Before assessment, the assessment contents should be plotted against the planned objectives (this is often referred to as “blueprinting”).²⁰ In the assessment blueprint, the columns represent the course outcomes or objectives and the rows represent the teaching/learning topics. This process helps assessors sample all topics and outcomes/objectives in the assessment materials, establishing the content validity of the assessment.²

The number of questions focused on assessing different topics and objectives in an assessment vary in congruence with the relative emphasis given to each topic and objective in the curriculum. No topic or objective/outcome, however, should be left out, as the assessment material should be a representative sample of the course content.

b) Technical accuracy

The questions formulated to assess the sampled content should not contain technical errors. For example, a grammatically incorrect MCQ may not assess the students’ knowledge of the intended topic, as the students may not understand what is being asked. Frequently observed technical flaws in relation to MCQs include: use of absolute (e.g. using must, typical in MCQ) and frequency (e.g. using often, sometimes in MCQ) terms; and spelling and grammar mistakes.⁵ Technical flaws confuse students and directly affect the students’ marks, reducing the validity of the assessment.¹⁸ Therefore, they should be eliminated in constructing any type of assessment question.
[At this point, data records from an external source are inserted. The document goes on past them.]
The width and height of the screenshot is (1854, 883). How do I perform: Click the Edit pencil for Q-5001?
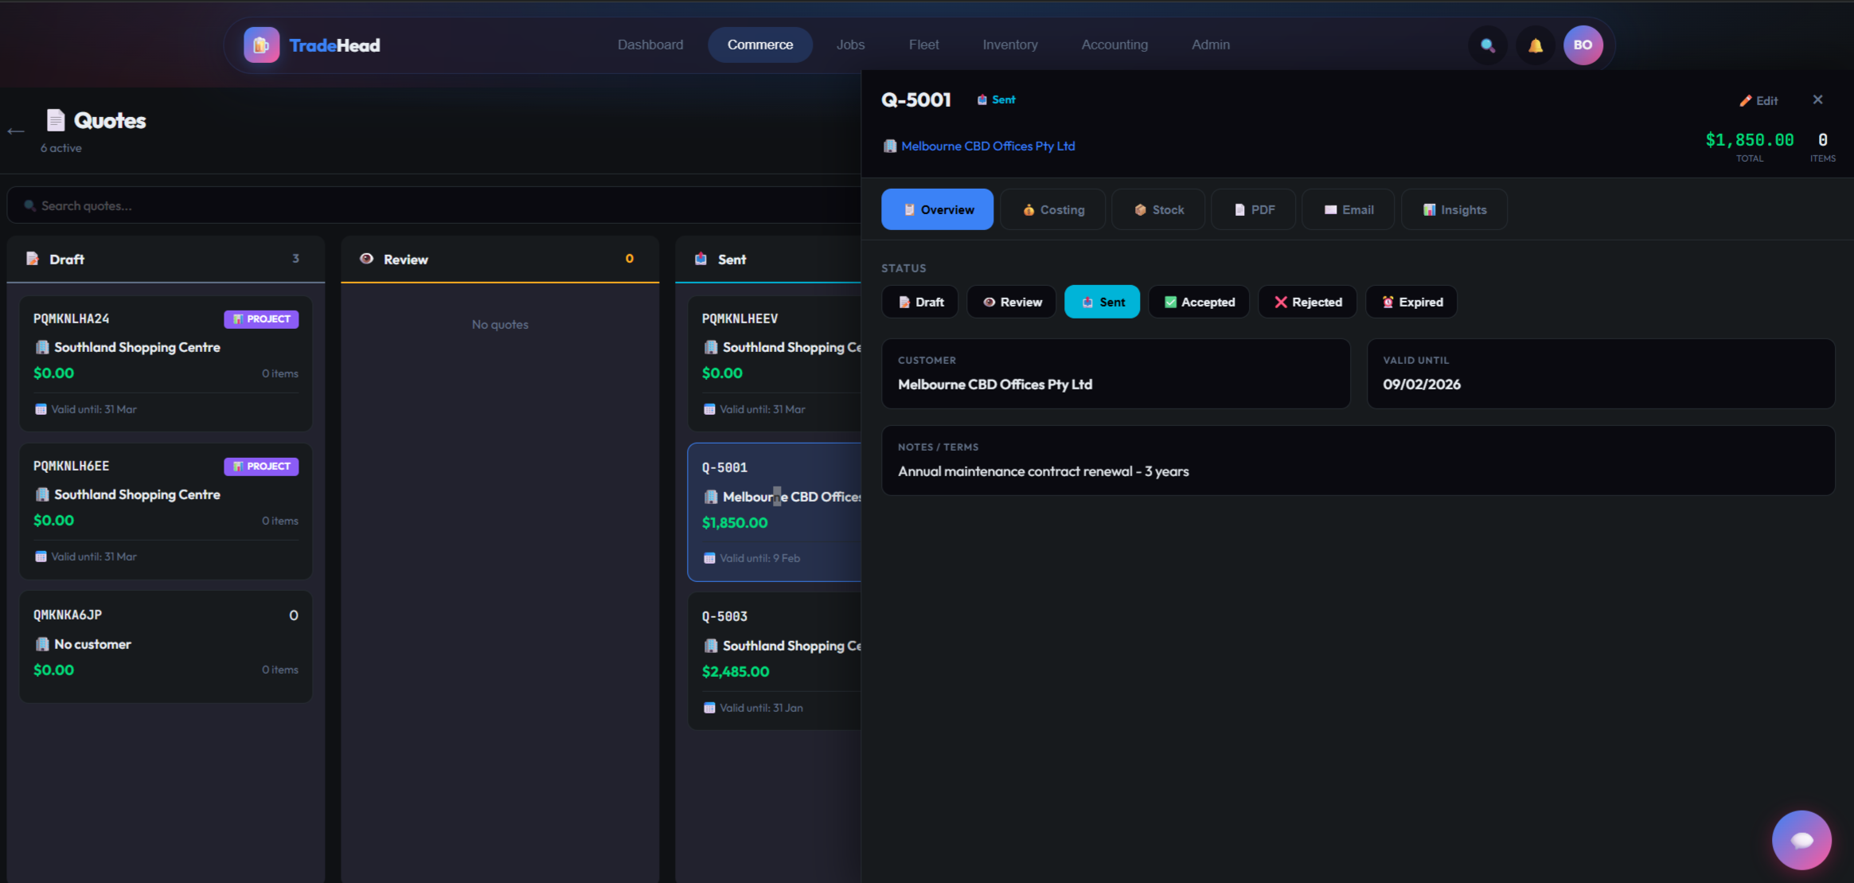1758,100
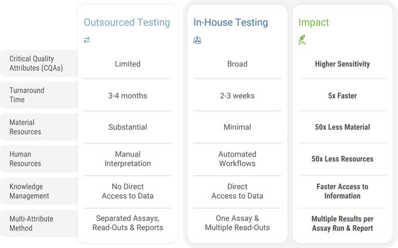Click the Automated Workflows cell
Viewport: 398px width, 248px height.
pos(237,159)
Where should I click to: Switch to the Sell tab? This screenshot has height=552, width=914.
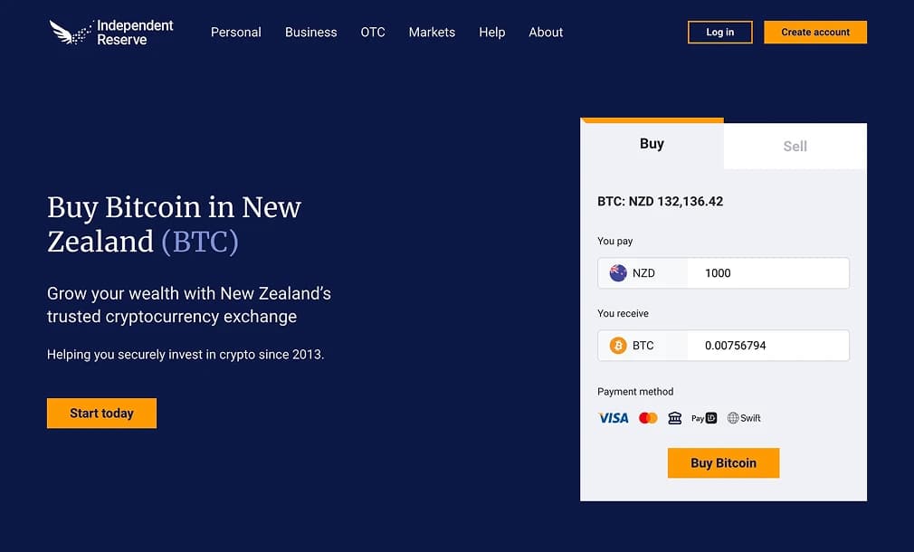tap(795, 146)
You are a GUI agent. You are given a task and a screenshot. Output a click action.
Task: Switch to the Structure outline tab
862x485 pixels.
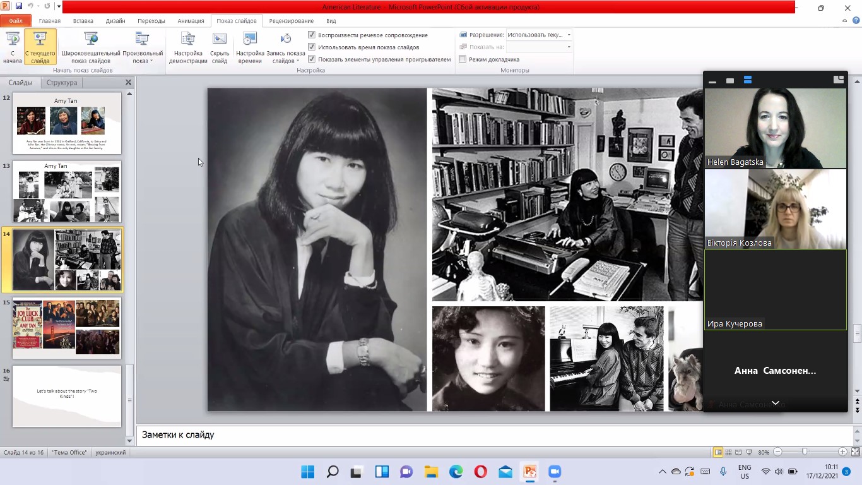62,83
Quantitative analysis of marks

Based on the performance of students, calculating difficulty and discrimination indices, and correlation of marks may provide validity evidence.

a) The difficulty and discrimination indices

The difficulty of a test item and its discrimination power (DP) could provide supportive evidence for validity of examinations.^21,22 The difficulty index (DI) is the proportion of candidates that passes a test item (e.g. single question in a single-best-answer type MCQ paper). It is calculated by dividing the number of candidates who passed the test item by the number who sat the examination. Thus a high DI (e.g. 0.9) may indicate an easy item and a low DI (e.g. 0.1) may indicate a hard item. The DP is the ability of a test item to distinguish between high and low performers. For example, to demonstrate high DI, students who are more competent in clinical skills (high performers) should score higher than the students who are less competent (low performers) in an OSCE station designed for the assessment of history taking skills (test item). In calculating the DP of a test item, the candidates are ranked by descending order of their marks for the whole examination. The number of candidates in upper third and lower third of the list who correctly answered the item is calculated. The proportion of candidates who have correctly answered the item in the lower third is subtracted from the proportion of their counterparts in the upper third. The DP should be positive. A negative DP requires investigation.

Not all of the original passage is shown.